Rob Walker has written an extensive study of the iPod in the New York Times Magazine called The guts of a new machine. In between describing the iPod’s impact on the industry and Apple itself, Walker speaks with Apple CEO Steve Jobs and vice president of industrial design Jonathan Ive about the music player.
In the two years since the iPod has been released, about 1.4 million of them have been sold, according to Walker, and is Apple’s highest-volume product. Walker noted that the iPod’s genesis has been “relatively free of lightning-bolt moments,” though — it was an iterative process of mating Apple’s FireWire technology, iTunes, and Apple’s goal of making the Mac the “digital hub” of the house.
Ive indicated that the secret behind the iPod’s design success was “getting rid of stuff … What’s interesting is that out of that simplicity, and almost that unashamed sense of simplicity, and expressing it, came a very different product.

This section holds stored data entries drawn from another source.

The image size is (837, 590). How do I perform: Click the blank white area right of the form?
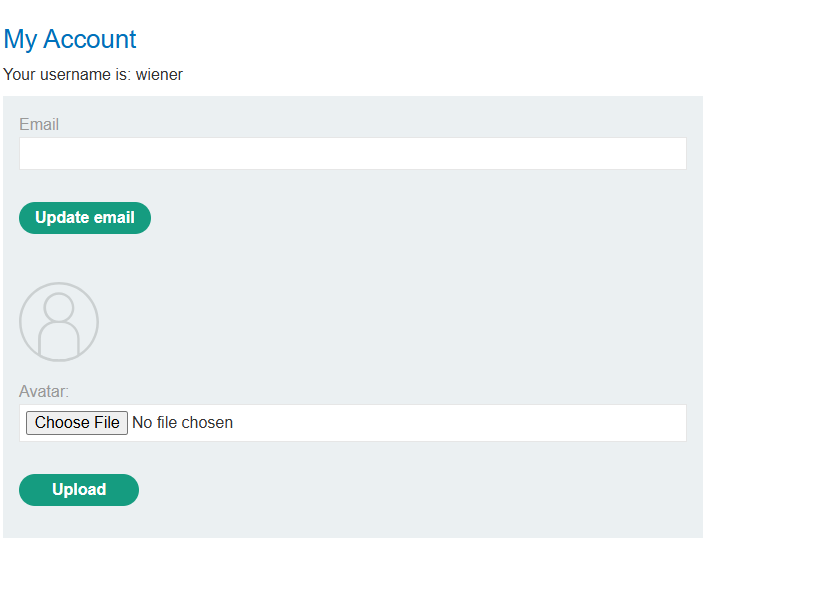(x=769, y=294)
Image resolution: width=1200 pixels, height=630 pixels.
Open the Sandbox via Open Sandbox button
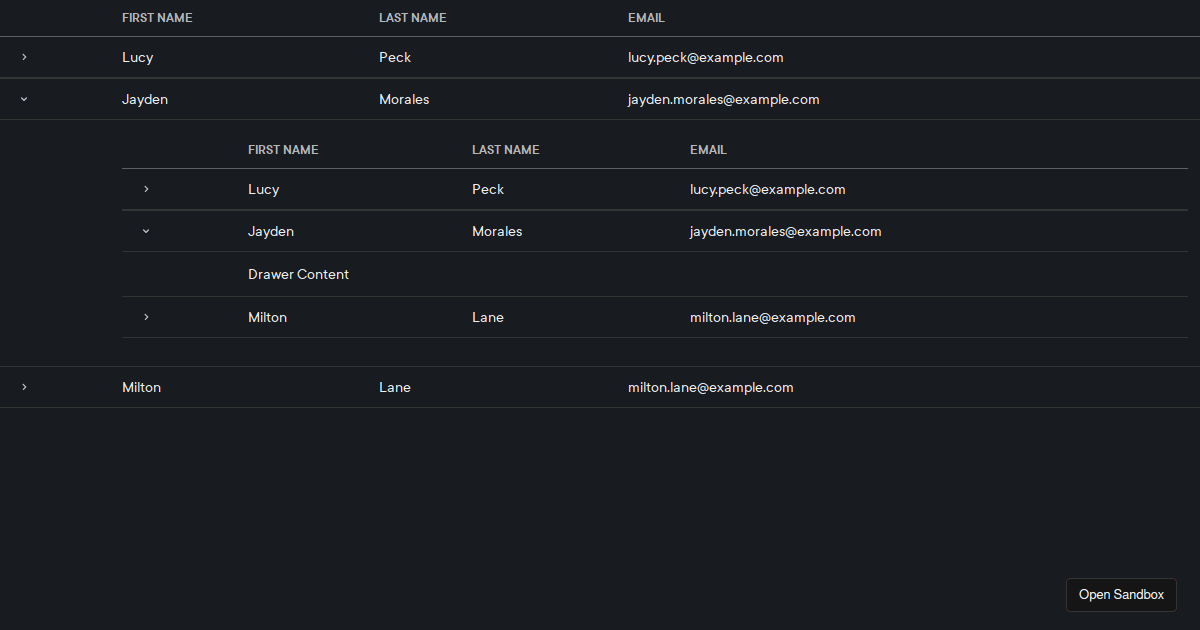pyautogui.click(x=1121, y=594)
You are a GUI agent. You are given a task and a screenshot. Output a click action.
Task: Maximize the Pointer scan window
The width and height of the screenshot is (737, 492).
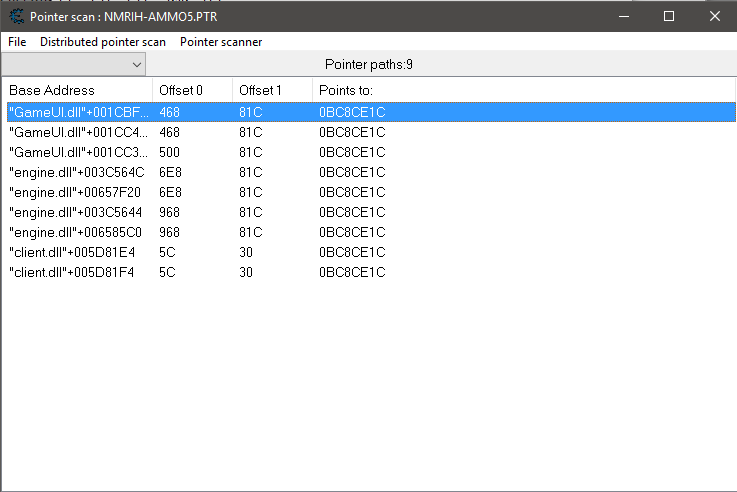coord(669,16)
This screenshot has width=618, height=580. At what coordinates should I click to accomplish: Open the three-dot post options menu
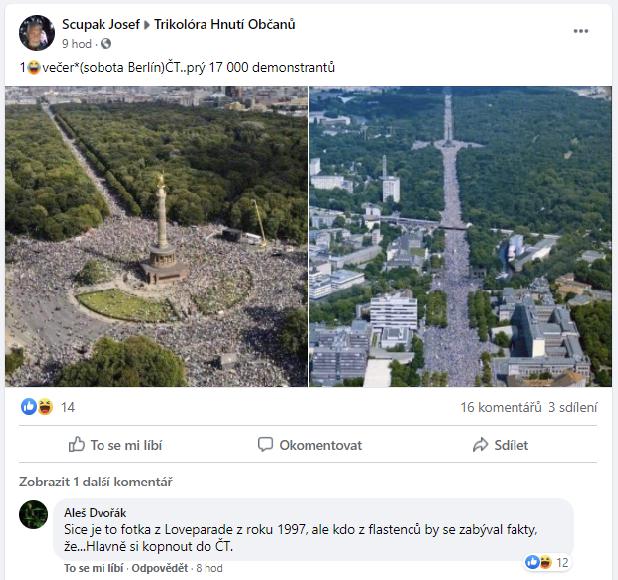[x=581, y=31]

But difference wasn’t the goal. It’s actually very easy to create a different thing. What was exciting is starting to realize that its difference was really a consequence of this quest to make it a very simple thing.”
Jobs told Walker he’s not concerned about the new iPod imitators coming from Dell and Samsung and others, because “Apple’s core strength of knowing how to make very sophisticated technology comprehensible to mere mortals is in even greater demand.”
Walker noted that the iPod is an amalgam of parts from different companies. The battery, he said, comes from Sony, while the hard drive that stores the music comes from Toshiba. And while Apple doesn’t talk about it, the device also uses technology created by PortalPlayer that one trade journal described as the “‘base platform’ that Apple used as a starting point.” Also mentioned is Pixo, a company credited “to have created the original operating system,” which has since been acquired by Sun Microsystems.
Apple is now “aiming at the mainstream” by making both the iPod and its iTunes Music Store available to Windows users, as well as Mac users, said Walker. He also noted that Apple’s support of the AAC format in both the download service and the player may be perceived as restrictive compared to the competition — a move derided by RealNetworks CEO Rob Glaser as the reason why “five years from now, Apple will have 3 to 5 percent of the player market.” Apple said its iPod is the top-selling MP3 player of the moment.
To that end, Jobs dismisses such criticism and said that the iPod’s competitors are “trying to copy the vernacular without understanding it,” adding that Apple doesn’t “underestimate people” and that consumers would see the value in a premium-priced music player with the iPod’s features.
All the machinations of Apple’s competitors, said Jobs, are like “somebody who’s not cool trying to be cool. It’s painful to watch. … It’s like … watching Michael Dell try to dance.”